De quels bruits enchanteurs l’oreille était frappée !
Adieux, regrets, baisers, parole entrecoupée,
Murmure que la nuit peut à peine assoupir,
D’un beau jour qui s’éteint tendre et dernier soupir :
Mon âme s’en troublait ; mon oreille ravie
Buvait languissamment ces prémices de vie ;
Je suivais des regards, et des pas, et du cœur,
Les danseuses passant l’œil chargé de langueur ;
Je rêvais aux doux bruits de leurs robes de soie ;
Chacune en s’en allant m’emportait une joie.

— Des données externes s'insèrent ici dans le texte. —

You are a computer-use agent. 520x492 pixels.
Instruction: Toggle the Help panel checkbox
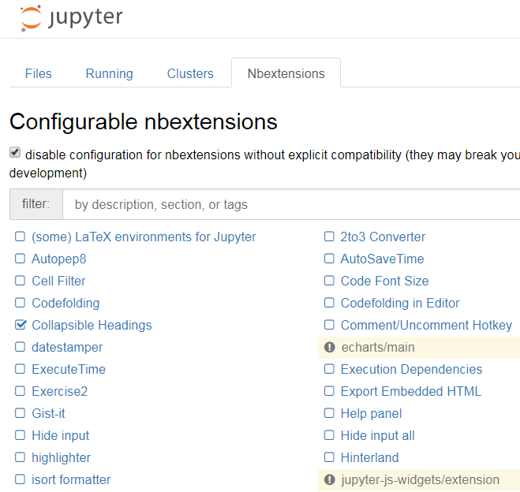click(x=330, y=413)
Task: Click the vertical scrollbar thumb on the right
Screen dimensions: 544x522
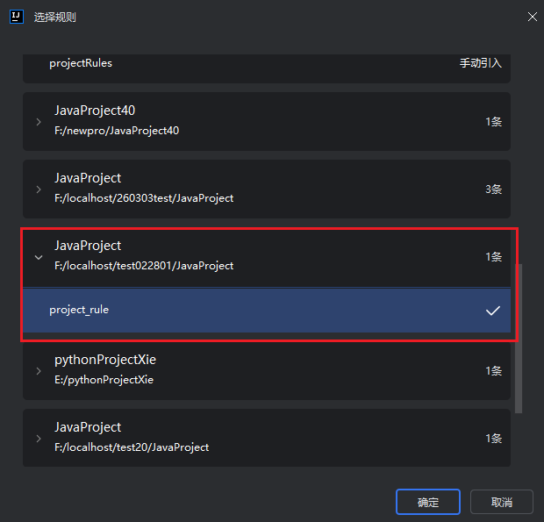Action: point(518,338)
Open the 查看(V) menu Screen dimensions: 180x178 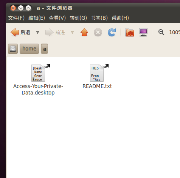pyautogui.click(x=57, y=18)
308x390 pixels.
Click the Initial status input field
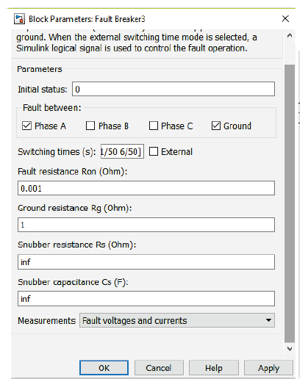(173, 89)
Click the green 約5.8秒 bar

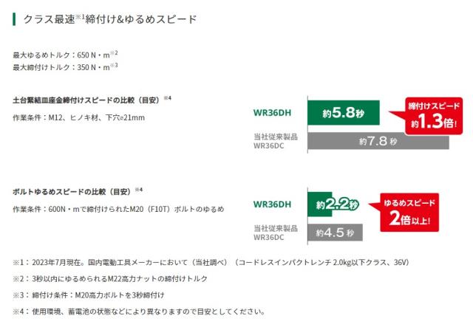point(344,113)
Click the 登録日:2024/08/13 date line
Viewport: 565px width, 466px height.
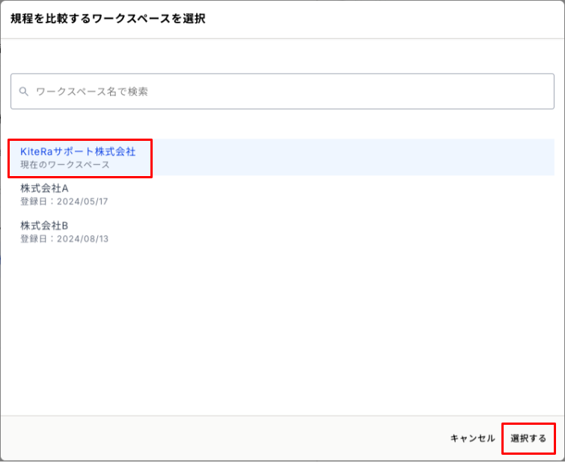64,239
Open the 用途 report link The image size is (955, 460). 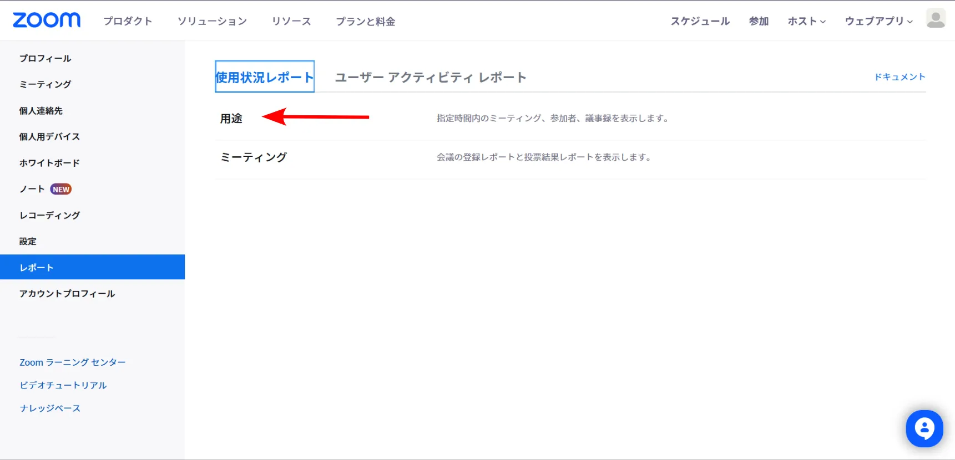tap(231, 119)
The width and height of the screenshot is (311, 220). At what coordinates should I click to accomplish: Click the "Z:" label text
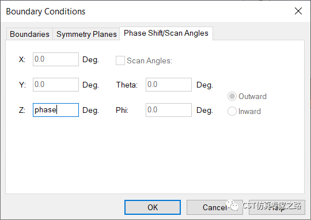pos(22,110)
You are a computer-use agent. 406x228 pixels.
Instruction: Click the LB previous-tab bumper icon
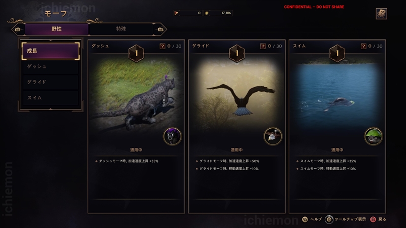pyautogui.click(x=18, y=29)
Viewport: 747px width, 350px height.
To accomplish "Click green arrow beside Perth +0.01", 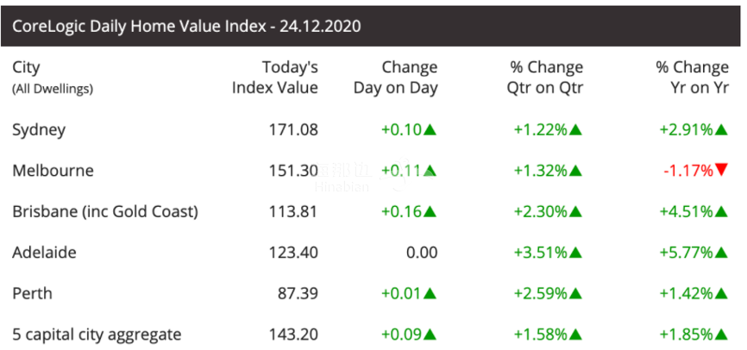I will (430, 293).
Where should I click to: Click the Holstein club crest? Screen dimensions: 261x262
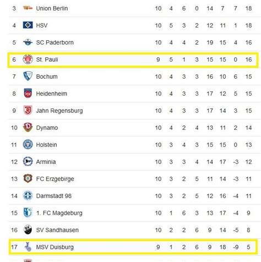[x=28, y=144]
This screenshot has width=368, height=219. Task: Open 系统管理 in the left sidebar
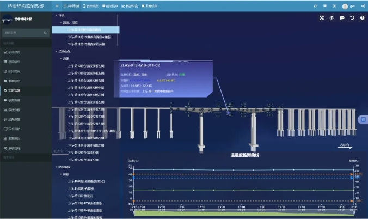[x=14, y=148]
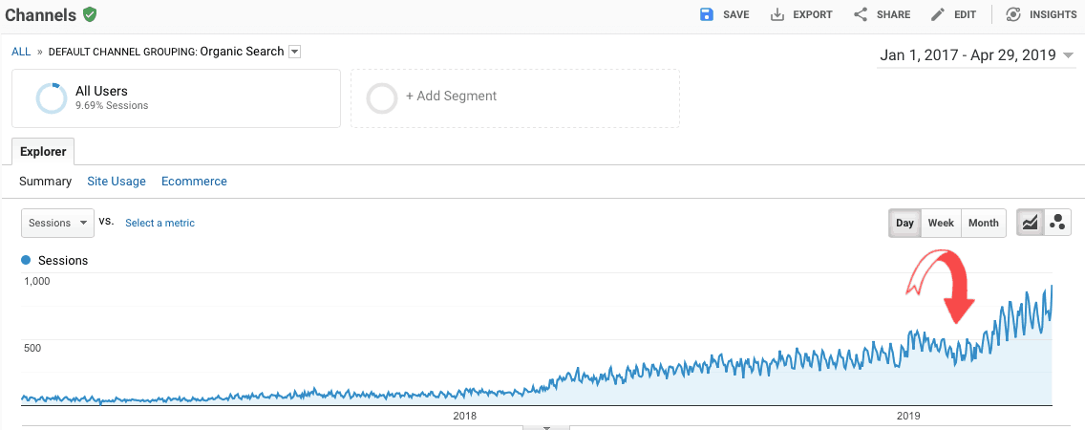Click the Export download icon

coord(777,14)
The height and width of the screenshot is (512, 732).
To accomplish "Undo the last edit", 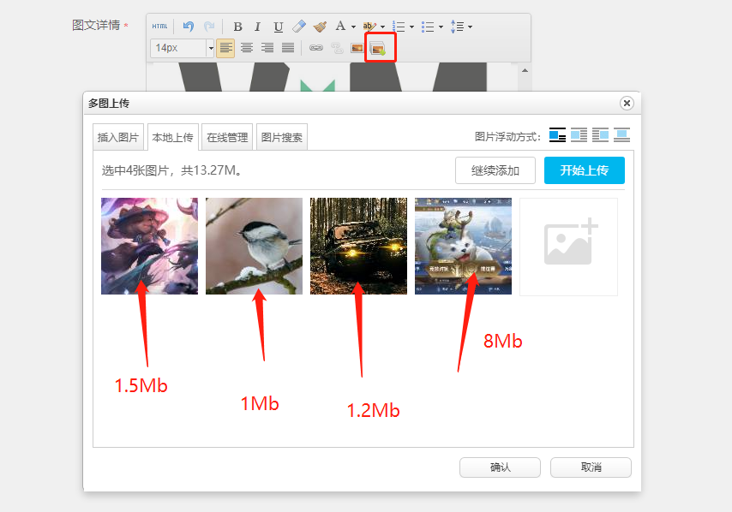I will pos(189,27).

Puis enfin, danse et bruit, tout avait disparu,
Sur la crête des monts la lune avait couru :
À peine quelque amant, trop oublieux de l’heure,
Regagnait en rêvant sa lointaine demeure,
Ou, longtemps arrêtés au coude du chemin,
Quelques couples tardifs, une main dans la main,
Laissaient sonner deux fois l’heure avancée et sombre,
Et sous les châtaigniers disparaissaient dans l’ombre.

Maintenant je suis seul dans ma chambre. Il est nuit ;
Tout dort dans la maison ; plus de feux, plus de bruit ;
Dormons ! – mais je ne puis assoupir ma paupière.
Prions ! – mais mon esprit n’entend pas ma prière.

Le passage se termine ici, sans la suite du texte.